South Sudan has announced it will suspend talks with Khartoum about its planned secession in July after accusing Omar al-Bashir, the Sudanese president, of plotting to overthrow the new government in the south.

Pagan Amum Okiech, secretary-general of Sudan Peoples Liberation Movement (SPLM), told Al Jazeera on Saturday that the south would suspend talks with Bashir’s ruling National Congress Party (NCP) about plans for the secession.

“The ruling National Congress Party [NCP] of Sudan is recruiting, arming, financing and deploying militias in South Sudan with the aim to destabilise the South,” he said.

 “We have detailed information and documents showing the NCP and various institutions of government like military intelligence in Khartoum, so-called peace advisory council and or national security involved in arming, financing and training militias in South Sudan.”

However, Rabie Abdelati, senior ruling party official in north, told the Reuters news agency on Saturday that the accusation of a northern plot was “ridiculous”.

Wave of clashes

The news followed reports of the death of at least 23 people in an attack on Saturday in Malakal, one of the south’s three main settlements, marking an escalation in a wave of clashes between the south’s army and rebel fighters.

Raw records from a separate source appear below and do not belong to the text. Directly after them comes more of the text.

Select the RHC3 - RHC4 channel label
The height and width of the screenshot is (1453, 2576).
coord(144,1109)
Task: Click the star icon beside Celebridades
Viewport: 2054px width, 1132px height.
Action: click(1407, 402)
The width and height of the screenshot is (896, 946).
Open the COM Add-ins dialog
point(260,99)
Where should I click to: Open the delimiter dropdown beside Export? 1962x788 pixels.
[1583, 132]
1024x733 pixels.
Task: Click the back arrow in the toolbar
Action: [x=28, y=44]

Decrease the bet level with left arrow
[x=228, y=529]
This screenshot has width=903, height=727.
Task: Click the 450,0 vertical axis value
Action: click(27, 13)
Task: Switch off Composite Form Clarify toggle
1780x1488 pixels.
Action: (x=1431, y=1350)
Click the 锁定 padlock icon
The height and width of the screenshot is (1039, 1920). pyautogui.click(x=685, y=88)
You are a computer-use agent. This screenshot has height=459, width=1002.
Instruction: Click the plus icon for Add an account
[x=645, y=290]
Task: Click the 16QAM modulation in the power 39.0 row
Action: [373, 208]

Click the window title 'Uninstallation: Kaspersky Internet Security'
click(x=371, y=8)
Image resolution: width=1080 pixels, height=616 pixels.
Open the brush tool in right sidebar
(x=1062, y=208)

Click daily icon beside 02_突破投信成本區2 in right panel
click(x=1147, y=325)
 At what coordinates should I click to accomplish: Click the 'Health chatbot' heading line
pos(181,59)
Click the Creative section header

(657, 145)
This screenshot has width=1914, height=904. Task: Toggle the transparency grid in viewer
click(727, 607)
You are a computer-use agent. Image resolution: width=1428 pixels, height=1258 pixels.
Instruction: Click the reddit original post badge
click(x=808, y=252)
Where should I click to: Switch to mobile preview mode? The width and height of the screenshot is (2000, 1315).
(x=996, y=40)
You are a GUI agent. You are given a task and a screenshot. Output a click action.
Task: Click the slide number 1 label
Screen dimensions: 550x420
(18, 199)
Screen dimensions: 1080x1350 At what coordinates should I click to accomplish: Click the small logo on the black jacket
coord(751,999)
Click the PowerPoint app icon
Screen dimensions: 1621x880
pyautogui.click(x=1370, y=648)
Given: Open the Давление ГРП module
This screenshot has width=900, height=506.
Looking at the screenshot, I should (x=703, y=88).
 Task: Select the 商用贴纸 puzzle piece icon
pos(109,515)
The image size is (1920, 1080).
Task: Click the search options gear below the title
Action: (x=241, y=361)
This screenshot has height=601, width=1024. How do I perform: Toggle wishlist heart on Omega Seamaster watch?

The fighting is still taking place in the oil-producing town and has raised fears over the stability of the region in the countdown to its secession – due on July 9.

George Athor, southern militia leader, told Reuters one of his deputies had launched the assault to seize weapons and to strike back after a series of army offensives against his men.

Athor is a former army officer who rebelled last year saying he had been cheated out of the governorship of neighbouring Jonglei state in April elections.

The south has accused the north of backing Athor, an accusation he dismisses.

Southerners overwhelmingly voted to declare independence from the north in a January referendum promised in a 2005 peace deal that ended decades of north/south civil war.